To do: The data below holds the lines to copy: everything from the line containing "How do I perform: Open the Certificates" to the line containing "Open Flerkanalsmiksing Nedmiksing", both ends included, set down exactly.

Entries supplied:
────────────────

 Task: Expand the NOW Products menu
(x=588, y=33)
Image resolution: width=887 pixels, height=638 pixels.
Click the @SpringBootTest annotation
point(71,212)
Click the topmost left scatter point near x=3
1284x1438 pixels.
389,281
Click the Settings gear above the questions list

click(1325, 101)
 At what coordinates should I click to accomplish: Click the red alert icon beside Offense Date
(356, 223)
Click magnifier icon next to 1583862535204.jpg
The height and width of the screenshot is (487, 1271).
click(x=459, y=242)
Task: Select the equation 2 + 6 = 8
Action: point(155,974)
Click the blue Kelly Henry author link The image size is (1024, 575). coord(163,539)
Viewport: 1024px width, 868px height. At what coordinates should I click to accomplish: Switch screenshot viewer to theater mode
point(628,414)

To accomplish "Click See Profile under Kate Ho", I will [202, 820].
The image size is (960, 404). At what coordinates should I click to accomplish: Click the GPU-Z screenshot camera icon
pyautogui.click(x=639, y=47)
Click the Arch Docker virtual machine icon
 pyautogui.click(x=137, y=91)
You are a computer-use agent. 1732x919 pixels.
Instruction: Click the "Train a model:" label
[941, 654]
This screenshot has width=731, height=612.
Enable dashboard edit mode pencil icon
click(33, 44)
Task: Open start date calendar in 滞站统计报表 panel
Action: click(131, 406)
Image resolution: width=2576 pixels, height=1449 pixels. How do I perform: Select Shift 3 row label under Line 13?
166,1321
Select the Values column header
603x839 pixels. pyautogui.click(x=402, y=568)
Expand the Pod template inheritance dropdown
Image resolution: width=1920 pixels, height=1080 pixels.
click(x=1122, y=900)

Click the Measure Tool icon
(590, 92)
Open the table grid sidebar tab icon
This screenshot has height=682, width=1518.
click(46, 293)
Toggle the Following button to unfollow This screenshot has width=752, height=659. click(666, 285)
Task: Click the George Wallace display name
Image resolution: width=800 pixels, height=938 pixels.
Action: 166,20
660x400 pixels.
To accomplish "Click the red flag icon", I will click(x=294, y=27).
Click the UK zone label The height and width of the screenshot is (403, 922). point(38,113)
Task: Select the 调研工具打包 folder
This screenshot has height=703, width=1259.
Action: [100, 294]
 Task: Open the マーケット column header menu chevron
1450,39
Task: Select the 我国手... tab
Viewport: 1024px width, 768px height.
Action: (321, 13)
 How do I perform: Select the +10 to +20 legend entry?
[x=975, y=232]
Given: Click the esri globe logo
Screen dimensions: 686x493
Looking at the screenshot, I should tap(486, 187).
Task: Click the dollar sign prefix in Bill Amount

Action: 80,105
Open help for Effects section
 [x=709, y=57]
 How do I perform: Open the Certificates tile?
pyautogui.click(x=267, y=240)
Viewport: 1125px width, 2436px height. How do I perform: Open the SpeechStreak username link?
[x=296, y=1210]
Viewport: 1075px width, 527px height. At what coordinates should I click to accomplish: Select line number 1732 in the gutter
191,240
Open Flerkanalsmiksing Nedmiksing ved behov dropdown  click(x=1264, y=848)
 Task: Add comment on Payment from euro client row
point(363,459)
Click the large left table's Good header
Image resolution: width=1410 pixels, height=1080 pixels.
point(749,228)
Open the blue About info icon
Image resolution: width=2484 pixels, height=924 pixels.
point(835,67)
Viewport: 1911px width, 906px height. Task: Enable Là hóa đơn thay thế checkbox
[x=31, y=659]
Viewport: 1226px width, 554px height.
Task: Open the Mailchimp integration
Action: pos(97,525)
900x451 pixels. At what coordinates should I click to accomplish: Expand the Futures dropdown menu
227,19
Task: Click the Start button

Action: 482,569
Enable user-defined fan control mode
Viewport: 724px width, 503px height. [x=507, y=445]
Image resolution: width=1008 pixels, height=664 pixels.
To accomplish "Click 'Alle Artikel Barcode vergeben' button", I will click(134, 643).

────────────────

Task response:
 How do I perform: Open the Certificates tile?
pyautogui.click(x=267, y=240)
Viewport: 1125px width, 2436px height. How do I perform: Open the SpeechStreak username link?
[x=296, y=1210]
Viewport: 1075px width, 527px height. At what coordinates should I click to accomplish: Select line number 1732 in the gutter
191,240
Open Flerkanalsmiksing Nedmiksing ved behov dropdown  click(x=1264, y=848)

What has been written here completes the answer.